The Hughes Retail Group is generally comprised of our business of providing satellite broadband internet services to residential retail subscribers in the United States, including the assets and liabilities primarily associated with the operation of the business; and the business operations, revenue, billings, operating and other direct and indirect support activities to provide services to the business and Hughes retail subscribers.  The Hughes Retail Group also includes any proceeds associated with a sale or transfer of the Hughes Retail Group or any assets of the Hughes Retail Group, and any other assets acquired by or for the account of the Hughes Retail Group or otherwise attributed, contributed, allocated or transferred to the Hughes Retail Group from time to time.  The HSSC Group consists of all other operations of HSS, including all existing and future businesses other than the Hughes Retail Group.  HSS has adopted a policy statement (the “Policy Statement”) as described in Note 2 below, which sets forth management and allocation policies for purposes of attributing all of the business and operations of HSS to either the Hughes Retail Group or the HSSC Group (each as fully defined in the Policy Statement and collectively, the “Groups”).
 
Note 2.         Basis of Presentation
 
The overall objective of the attributed financial information is to present HSS’ attributed amounts reported in its condensed consolidated financial statements to the Hughes Retail Group and the HSSC Group.  The Policy Statement contains specific provisions that determine how certain assets, liabilities, revenue and expenses are attributed to the Groups.  The Policy Statement does not explicitly address the attribution of all amounts reported in our condensed consolidated financial statements; accordingly, management applies judgment in attributing certain amounts based on its assessment of the activities of the Groups and the guiding principles set forth in the Policy Statement. 
 
Set forth below is an overview of the Policy Statement and additional discussion about how we have attributed amounts in our condensed consolidated financial statements to the Groups.
 
Policy Statement
 
In accordance with the Policy Statement, all existing and future retail subscribers in the United States, including related customer contracts, are attributed to the Hughes Retail Group.  Assets and liabilities that are directly related to the Hughes Retail Group are attributed to the Hughes Retail Group, including certain accounts receivable, inventory, property and equipment, deferred subscriber acquisition costs, intangible assets and tax related assets and liabilities.  To the extent practicable, costs and expenses are attributed without markup to the Hughes Retail Group or the HSSC Group based on specific identification.  Common or shared costs, including corporate overhead, are allocated between the Hughes Retail Group and the HSSC Group using objective methods and criteria that reflect the relative usage of the corresponding functions or services.  Where resources are shared by the Groups and determinations based on use alone are not practicable, we use other methods and criteria that we believe are fair and result in a reasonable estimate of the costs associated with operation, utilization, and maintenance of such resources to each Group.  Such methods and criteria may include allocations based on revenue, operating costs, square footage, headcount or management estimates.  Under the documents governing the Tracking Stock, any change in our management’s allocation methodologies requires the consent of the holders of a majority of the outstanding shares of the Tracking Stock, but does not require the consent of our common shareholders.
 
The Hughes Retail Group utilizes broadband satellite capacity that is operated and maintained by the HSSC Group.  The Policy Statement provides for a monthly charge to the Hughes Retail Group for its utilization of such capacity based on the number of retail subscribers and revenue per month.  In addition, the Policy Statement establishes pricing for the Hughes Retail Group purchases of customer rental equipment from the HSSC Group based on cost plus a fixed margin percentage.  Income taxes incurred by HSS and its subsidiaries that include operations of the Hughes Retail Group are allocated between the HSSC Group and the Hughes Retail Group based primarily on the relative amounts of earnings or loss attributable to each Group.

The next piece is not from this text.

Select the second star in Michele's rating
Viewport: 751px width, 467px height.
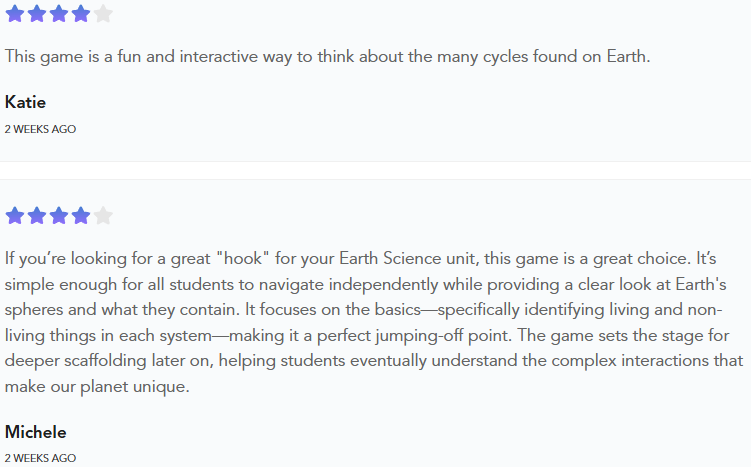coord(37,216)
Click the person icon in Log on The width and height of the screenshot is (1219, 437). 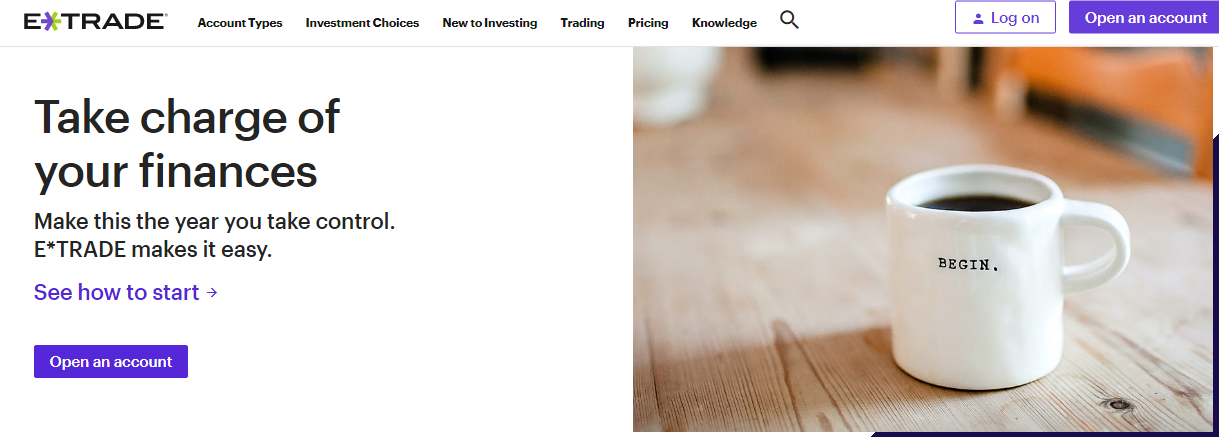(x=978, y=19)
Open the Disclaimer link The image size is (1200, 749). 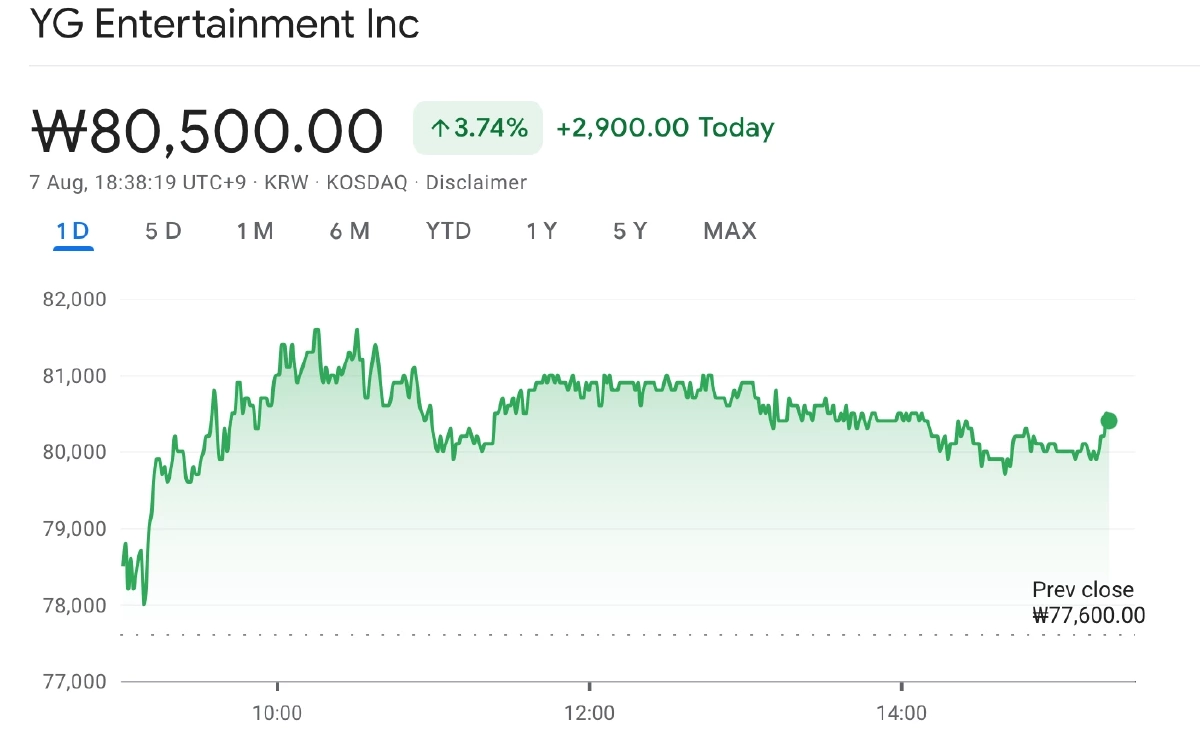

The various attributions, allocations and inter-group charges provided for in the Policy Statement generally do not affect the amounts reported in HSS’ condensed consolidated financial statements, except for effects on the attribution of equity and net income or loss between the holders of Tracking Stock and HSS’ common shareholders.  The Policy Statement also does not significantly affect the way that the Hughes segment management assesses operating performance and allocates resources.  In addition, our chief operating decision maker reviews the Hughes Retail Group financial information only to the extent such information is included in our periodic filings with the SEC.  Therefore we do not consider the Hughes Retail Group to be a separate operating segment.
 

6

NOTES TO CONDENSED ATTRIBUTED FINANCIAL INFORMATION
(Unaudited)


Balance Sheet Attributions
 
Assets attributed to the Hughes Retail Group based on specific identification consist primarily of trade accounts receivable from retail broadband subscribers, property and equipment (primarily customer rental equipment) used solely in the retail business, and deferred subscriber acquisition costs included in other noncurrent assets.  Goodwill and other intangible assets (primarily customer relationships, developed technology and trademarks), which were recognized in connection with our acquisition of Hughes Communications, Inc. in June 2011, were attributed to the Hughes Retail Group based on an analysis of information for the retail business that was available at the acquisition date.
 
No attribution to the Hughes Retail Group has been made for certain significant assets that it shares with the HSSC Group, including regulatory authorizations and property and equipment (such as satellites and related terrestrial facilities), because those assets are operated and maintained by the HSSC Group and it is not practicable to allocate the asset carrying amounts between the Groups.  However, the Hughes Retail Group has the right to use such assets and is charged for its use of such assets in accordance with the Policy Statement.
 
Liabilities attributed to the Hughes Retail Group based on specific identification consist primarily of customer prepayments and deferred revenue related to retail subscribers and deferred tax liabilities related to assets and liabilities that have been attributed to the Hughes Retail Group.  Except to a limited extent, it is not practicable to attribute accounts payable and accrued liabilities to the Hughes Retail Group because those amounts arise from centralized processes managed by the HSSC Group.  The Hughes Retail Group generally incurs inter-group payables to all other operations in connection with such centralized processes.  As provided in the Policy Statement, none of our long-term debt is attributed to the Hughes Retail Group; however, interest is charged on all inter-group payables.
 
Revenue and Expense Attributions
 
The Hughes Retail Group revenue relates to services and equipment provided to retail broadband subscribers and is readily identifiable based on specific identification.
 
Expenses attributed to the Hughes Retail Group based on specific identification include depreciation of property and equipment and amortization of intangible assets that are attributed to the Hughes Retail Group.  Certain other operating expenses, such as compensation of employees that work exclusively in the retail business, are also attributed to the Hughes Retail Group based on specific identification.  A substantial portion of the Hughes Retail Group cost of sales is based on the specific inter-group pricing provisions of the Policy Statement, including a monthly charge per retail subscriber and charges for customer rental equipment at cost plus a fixed margin percentage.  The Hughes Retail Group operating expenses also reflect allocations of corporate overhead and other expenses incurred by HSS.
 
Cash Flow Attributions
 
The Hughes Retail Group participates in HSS’ centralized cash management system and does not maintain separate cash accounts.  Under the centralized cash management system, net advances of cash to or from the Hughes Retail Group are reflected in an inter-group receivable or payable account, which bears interest at the same rate earned by HSS on its cash and marketable investment securities portfolio.  There is no allocation of HSS’ long-term debt or related interest costs to the Hughes Retail Group.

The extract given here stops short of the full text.